What the Times misses in this analysis is that Americans have become increasingly distrustful of Big Tech, and mainstream media, for good reason. Many of what were called "conspiracy theories" have proven to be true, yet mainstream media wouldn't cover it, and Big Tech suppressed it.

That Covid leaked from a lab was termed a conspiracy theory at the beginning of the pandemic. Then-President Trump made the claim, along with countless others, including congressional legislators. Saying this online could get users banned from social media platforms, writing it in print and would get fact-checkers suppressing the content. Turns out, there's every good reason to believe that Covid leaked from a lab in Wuhan, China, and that gain-of-function research played a role in its origins. Searching for such things, and finding them, in the early days of the pandemic on Google was not particularly possible.

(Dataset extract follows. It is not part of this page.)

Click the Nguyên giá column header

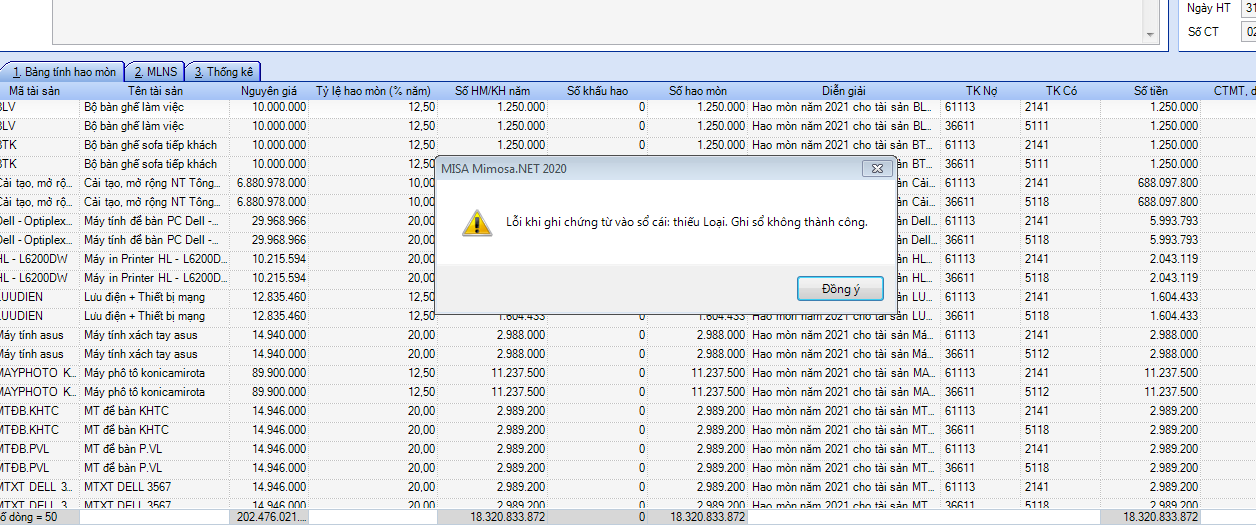pyautogui.click(x=269, y=90)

This is just one of so many examples: Trump/Russia collusion turned out to be a lie, and it's now been proven that Trump never colluded with Russia to skew the 2016 election. Mass media hyped that claim for years, backed up by search engines and social media. The New York Post released reporting in October 2020 showing links between Hunter Biden, his dad, and Ukrainian oligarchs. Big Tech claimed the reporting was based on hacked material—it wasn't—and suppressed it.

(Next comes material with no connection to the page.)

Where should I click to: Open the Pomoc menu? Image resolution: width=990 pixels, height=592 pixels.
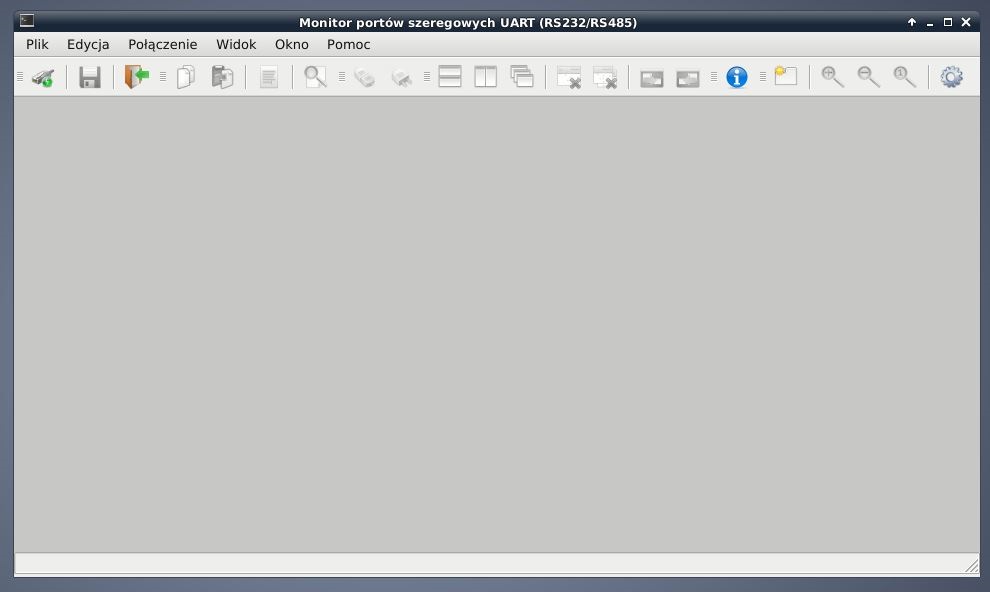(348, 44)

When people started catching Covid despite being vaccinated, this, too, was suppressed as "misinformation." We now know that so-called "breakthrough cases" are far from rare, and vaccinated people are likely to catch and spread Covid just like their unvaccinated counterparts. Saying this online in spring 2021 would have been a bannable, suppressible offense.

That Big Tech platforms are now chasing users and trying to gain back their trust is not a surprise after more than two years of suppression of Covid discourse because officials and so-called experts claimed it was "misinformation" or "disinformation."

That trust will not be re-gained, however, if the Times and their ilk in corporate media and Big Tech refer to those who no longer trust Google as "conspiracy theorists." The Times referred to a statement from Google, that said "There is no merit to the suggestion that search results were manually edited."

"But," the Times writes, "the company added that its algorithm would automatically adjust itself in some cases, shifting to rank trustworthy links higher than more relevant ones." A search engine with an agenda is not one that is likely to deliver accurate results.

Google, corporate media, and social media platforms have lost the trust of the American people, that's no conspiracy, that's fact. And they did it by assuming that they knew the truth and were the only purveyors of reality. They are not. Americans know this, and they know, too, that when a product no longer suits their needs, they can ditch it and get one that does.